Ein wahrer lepus timidus aber bin ich in Vortragsversammlungen mit anschließender Diskussion. Da hat z. B. ein Mann, der auf seinem Gebiet zu Hause ist, nach sorgfältiger Vorbereitung einen ausgezeichneten Vortrag gehalten – was läge näher als der Wunsch, zu zeigen, daß man auch über denselben Gegenstand mitreden könne? Aber nein: wenn ich an dem Vortrag nichts Wesentliches zu ergänzen oder zu widerlegen habe und mein Gewissen mich nicht geradezu zwingt, das Wort zu ergreifen, dann sitze ich da wie Trumpf-Sechs. Mit welcher Frische besteigen dagegen beherzte Männer und in neuerer Zeit auch Frauen in unabsehbarer Reihe das Rednerpult und widerlegen den Vortragenden, indem sie seine Ausführungen wiederholen, oder stellen sich mutig auf seine Seite, indem sie das Gegenteil von dem sagen, was er gesagt hat, oder wenn der Vortragende über antike Plastik gesprochen hat, so tritt ein einfacher Lohgerber auf und beweist, daß wir es niemals zu einer antiken Plastik bringen werden, solange der Impfzwang nicht aufgehoben ist usw. Immer häufiger liest man jetzt in den Zeitungen: »Die Diskussion dehnte sich bis weit über die Mitternachtstunde aus«, und dann lacht mir jedesmal das Herz. Es ist doch wenigstens ein Anfang.
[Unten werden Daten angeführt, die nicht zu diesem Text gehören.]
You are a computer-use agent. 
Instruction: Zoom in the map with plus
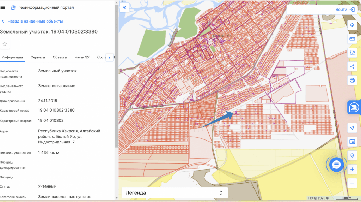(x=352, y=170)
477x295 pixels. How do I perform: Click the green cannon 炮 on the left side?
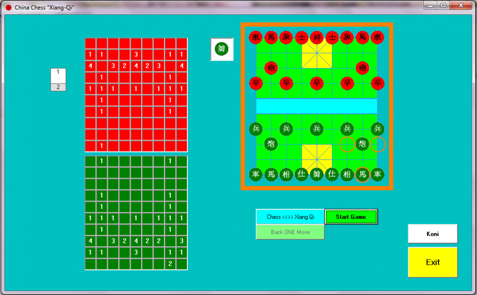pos(271,144)
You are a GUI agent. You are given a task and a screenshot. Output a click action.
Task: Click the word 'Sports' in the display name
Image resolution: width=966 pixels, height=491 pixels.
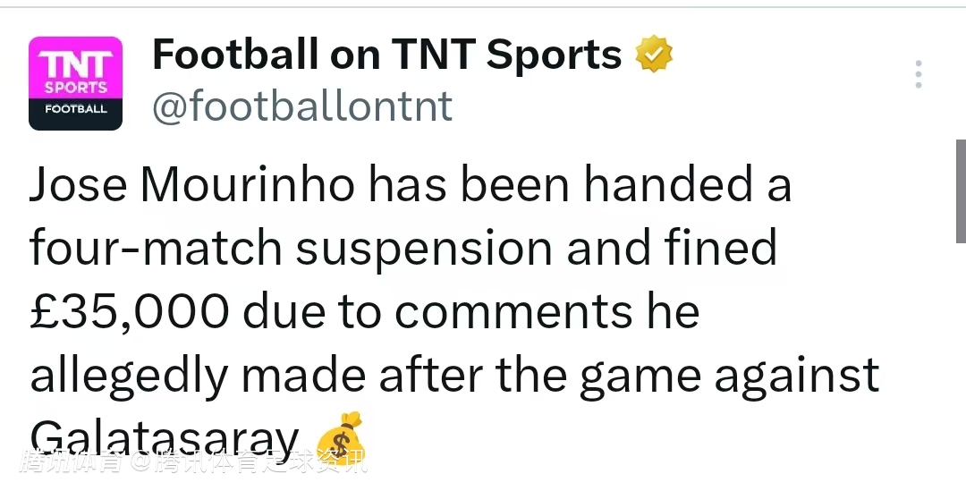[x=554, y=55]
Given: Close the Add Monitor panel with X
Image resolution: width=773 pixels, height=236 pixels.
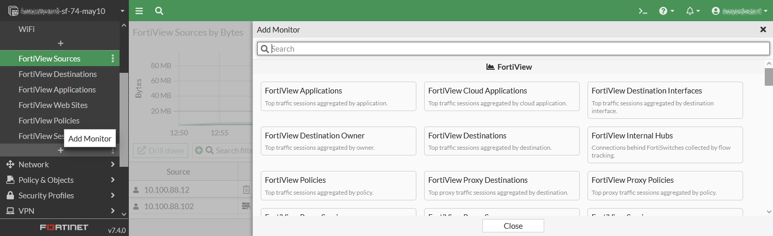Looking at the screenshot, I should 763,29.
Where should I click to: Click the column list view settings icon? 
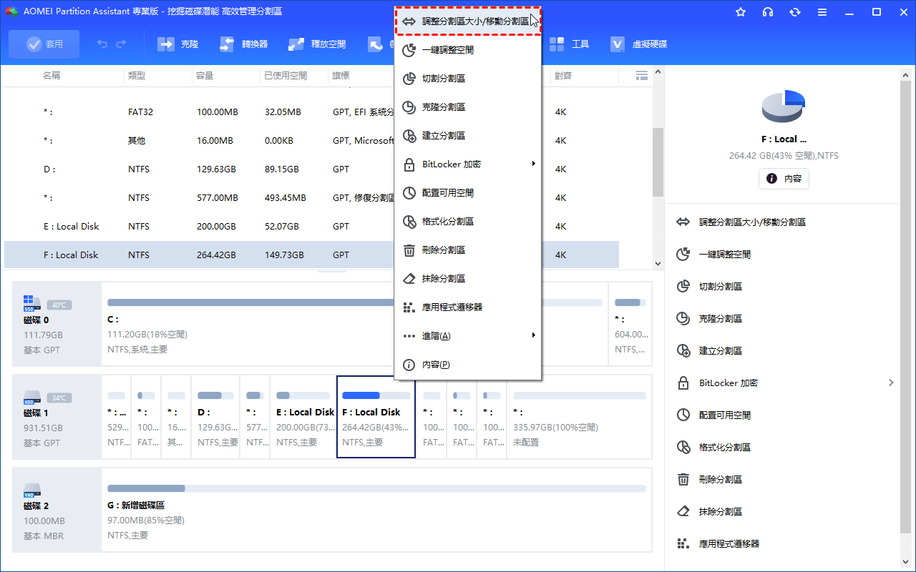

So las ich denn auch vor kurzem mit lebhafter Genugtuung in einer großen Zeitung von einem Schiff, das eine Einweihungs- und Eröffnungsfahrt auf einem neuen Kanal gemacht hatte und erst lange nach der festgesetzten Zeit anlegen konnte, weil die an Bord gehaltenen Tischreden nicht früher beendigt waren. Ein sehr intimer Bekannter von mir meinte dazu, daraus ersehe man wieder einmal, daß die Zahl der Rettungsboote gar nicht groß genug sein könne. Ich denke, dergleichen frivole Witzeleien richten sich selbst. Wir wollen uns freuen, wenn bei der Einweihung des Panamakanals in entsprechendem Maße geredet wird, und sollte sich die Freigabe dieses neuen Verkehrsweges für die allgemeine Schiffahrt wirklich um einige Monate verzögern! Und wenn Kanäle keinen genügenden Raum für die Entfaltung unseres Bedürfnisses bieten – wozu haben wir die fünf großen Weltmeere?! Zum Seefahren? Lächerlich. Verba facere necesse est, navigare non necesse est. Reden ist die Hauptsache; Seefahren ist Blech.